III.  Possible Rulings

a.  Dismissing as Improvidently Granted.  There has been some discussion regarding whether the Court could dismiss the case as improvidently granted, saying, in effect that the Court should not have accepted the case.  In that situation, the case is simply treated as if the Court had never granted certiorari and the appellate court decision stands. While not common, the Court did issue such a ruling just last year in First American Financial Corp. v. Edwards, No. 10-708, a case based entirely on standing, wherein the Court heard oral arguments in November 2011 but did not dismiss it as improvidently granted until the last week of June 2012.

b.  No standing.  If a majority of Justices were to find that the proponents of Prop 8 did not have standing, then the ruling of the Ninth Circuit would be vacated and, in all likelihood, the district court ruling would be considered reinstated, meaning Prop 8 would be stricken as unconstitutional.  Though, a party with possible standing could challenge that ruling in the future.

c.  Standing, nation-wide ruling.  If the Court ruled Prop 8 proponents do have standing, the Court could issue a nation-wide ruling that same-sex marriage is a fundamental constitutional right and must be available to all United States citizens.  This ruling seems unlikely.

d.  Standing, CA only.  If the Court ruled Prop 8 proponents have standing, the Court could follow the Ninth Circuit’s ruling, which is limited to California, based on the Romer rationale discussed above.

e.  Standing, 9-State rule.  If the Court ruled Prop 8 proponents have standing, the Court could rule that once a state has provided by law that same-sex couples will have the same rights as heterosexual couples, as California did (as well as 8 other states), there is no legitimate justification for denying those couples the status of “marriage” itself.   Based on this reasoning, such a conferral of second-class status must be designed merely to stigmatize some couples on the basis of sexual orientation, something the Constitution forbids. This ruling also seems unlikely.

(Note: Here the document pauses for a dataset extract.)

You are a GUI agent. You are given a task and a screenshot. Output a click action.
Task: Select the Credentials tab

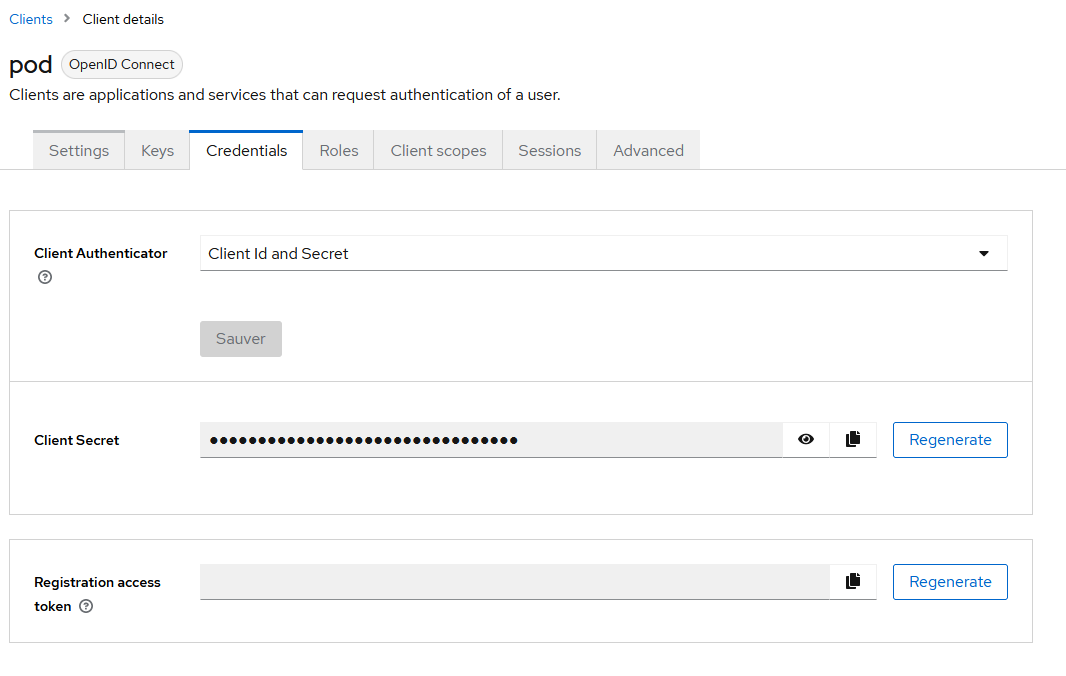coord(246,151)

f.  Standing, Uphold Prop 8.  The Court could rule to reverse the 9th Circuit decision and uphold Prop 8 as a reasonable exercise of a State’s power to regulate marriage and protect it as a focus of procreation.  Such a ruling would not mean that same-sex marriage was prohibited anywhere else in the nation, but it would mean that bans on such marriages were constitutional.

g.  No majority ruling.  If the Court issues a ruling, but does not have a 5 vote majority on any one ruling, then the 9th Circuit’s California only decision would become final.  That court would remove the temporary order blocking marriages and same-sex couples could resume getting married in the state.

As a disclaimer, my own prediction may admittedly be swayed by my personal preference because these arguments did not fill me with confidence with regard to any ruling on the merits.  Without even addressing standing at this point, I feel confident this Court is not going to issue a ruling that proclaims the fundamental right of marriage extends to same-sex couples. I think certain conservative Justices want to rule on the merits of this case because they want to uphold Prop 8.  However, I don’t think either side is going to reach a majority without Justice Kennedy.  Justice Kennedy has always been a strident defender of the preservation of state’s rights.  It is upon this basis I believe he will rule in favor of striking down Section 3 of DOMA, but that creates an interesting conflict for this case.  Still, I find it difficult to conclude Justice Kennedy wants to uphold Prop 8 but he seemed relatively clear he would not strike it based upon the reasoning of the Ninth Circuit, and that leaves him with few options as he seemed even more unlikely to rule in favor of a nation-wide ruling (and there would not be a majority for that ruling, regardless).  I think the Court will either find that the proponents of Prop 8 do not have standing and therefore never reach the merits, or they will do exactly what they did last year in the First American case and dismiss as improvidently granted.  In either situation, Prop 8 would be considered unconstitutional for the time being.